她應該感慨一聲,對方不虧是親生兒子,竟然倆眼珠子一瞥,就識破了。
“你覺得我會用這種小事去欺騙你嗎?為什么?憑什么?”魏朱看著自己的指甲,“你又不是不知道我的性格,那魏將行的腦袋都是我切下來的,我至于在這種事上騙你?”
魏朱不無不可的聳聳肩,“愛信不信,我就是要讓魏將行背負罵名,讓這天底下的人都瞧瞧,得罪我魏朱究竟是個什么下場!”
魏朱正將一個冷血暴君扮演的酣暢淋漓,那里就聽轎門被人敲動。
如意的聲音從外面傳進來,“主子,我們走那一邊?”
魏朱挑開簾子看了,剛想說點什么,卻覺得心緒翻涌,她這一捂嘴,如意就急忙拿痰盂。
出門前用的那點東西,直接被魏朱稀里嘩啦的吐了出來。
只吐的臉色蒼白,這才扶著腰在一邊用涼茶漱口。
魏云起身剛想去看,卻見如意帶著兩片陳皮趕了過去。
“主子你沒事吧?”
魏朱吐了嘴里漱口的涼茶,從新含了陳皮后,這才站在外面吹風定神。
這種莫名其妙,神經病一樣不知道聯想到什么玩意,就突然控制不住的惡心感實在讓人崩潰。

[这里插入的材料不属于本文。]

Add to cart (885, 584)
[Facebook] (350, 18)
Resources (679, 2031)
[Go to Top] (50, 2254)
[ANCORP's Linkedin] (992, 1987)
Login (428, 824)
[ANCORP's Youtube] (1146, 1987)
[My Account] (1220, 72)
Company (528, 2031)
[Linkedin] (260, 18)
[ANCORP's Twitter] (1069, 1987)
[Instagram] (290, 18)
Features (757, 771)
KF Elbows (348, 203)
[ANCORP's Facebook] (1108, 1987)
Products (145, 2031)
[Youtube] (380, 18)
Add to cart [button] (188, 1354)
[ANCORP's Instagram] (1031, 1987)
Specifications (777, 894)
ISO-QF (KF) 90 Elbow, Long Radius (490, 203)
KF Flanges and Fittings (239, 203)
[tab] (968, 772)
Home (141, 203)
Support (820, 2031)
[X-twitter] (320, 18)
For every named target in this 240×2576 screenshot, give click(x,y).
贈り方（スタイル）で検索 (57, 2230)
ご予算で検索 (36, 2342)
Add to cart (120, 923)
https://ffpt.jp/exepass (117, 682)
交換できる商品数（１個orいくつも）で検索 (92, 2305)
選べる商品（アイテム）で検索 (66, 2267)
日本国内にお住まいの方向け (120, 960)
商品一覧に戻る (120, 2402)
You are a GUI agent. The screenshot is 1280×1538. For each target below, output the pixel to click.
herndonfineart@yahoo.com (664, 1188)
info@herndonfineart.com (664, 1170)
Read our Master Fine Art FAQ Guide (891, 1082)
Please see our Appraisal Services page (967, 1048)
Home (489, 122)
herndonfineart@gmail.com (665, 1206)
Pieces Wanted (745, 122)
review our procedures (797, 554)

見魏朱恢復正常,魏云略略放心,重新坐了回去,“白釉怎么沒有隨著你一塊出來?”
魏朱心道:“他早就跟著出來了,只是被我打扮成我的車駕,去用作混肴視聽!
魏朱捏著眉心,頭腦子嗡嗡的厲害,現在一聽到魏云的聲音,總有種控制不住怒火往頭頂上冒的沖動。
心里不耐煩,聲音也能聽出不妥,“怎么,你是很希望我再讓白釉給你配點毒藥吃吃?”
魏云當然不是這個意思,不過他瞧著魏朱的難看的臉色也沒有跟他爭吵,只推了杯水過去,“喝點胃里舒服。”
魏朱冷笑,“這是我魏朱的茶水,我喝了當然舒服!
她牛飲一樣把那水灌了進去,而后丟了杯子做到旁邊去,看那架勢,簡直就恨不得能離魏云有多遠,就多遠。
她現在有些后悔,把這人帶出來了。
她就應該讓對方縮在那宮殿里,啃菜葉子過活!
她不說話,魏云也不是喜歡說話的,一時之間,馬車里靜的像個不見天日的監牢。
人在其中,只能聽到馬車踢踏踢踏的聲音。
如意中途進來過一次,在確定魏朱身體緩過來后,又重新退了出去。
馬車搖晃,昨夜又睡的晚,魏朱原本還在生悶氣,到最后卻不知怎么,靠著車壁睡了過去。
她長睫輕合,鼻梁小巧,櫻桃色的唇因為難受微微泛白,此時靠著東西對著他全無防備的睡著……
她應該也是累極,神情疲倦,眼下青黑,雖然成為女帝,但是瞧著比以前又清減了些。
他記憶里的魏朱一直都是活蹦亂跳無所不能,可是方才一個小小的孕吐就差點要了她半天命去。
魏云本想將自己的外衣給魏朱披上,避免她著涼,但是想到魏朱厭惡于他,他還是敲了敲門,示意如意拿件衣服過來。
“主子睡了?”
如意把帶來的斗篷給魏朱輕輕蓋上,“王朝百廢待興,主子每每忙到夜深人靜,不僅身體疲乏,就連這精神壓力更是巨大。”
但凡能調養好,白釉也不會讓她在登基前出門散心。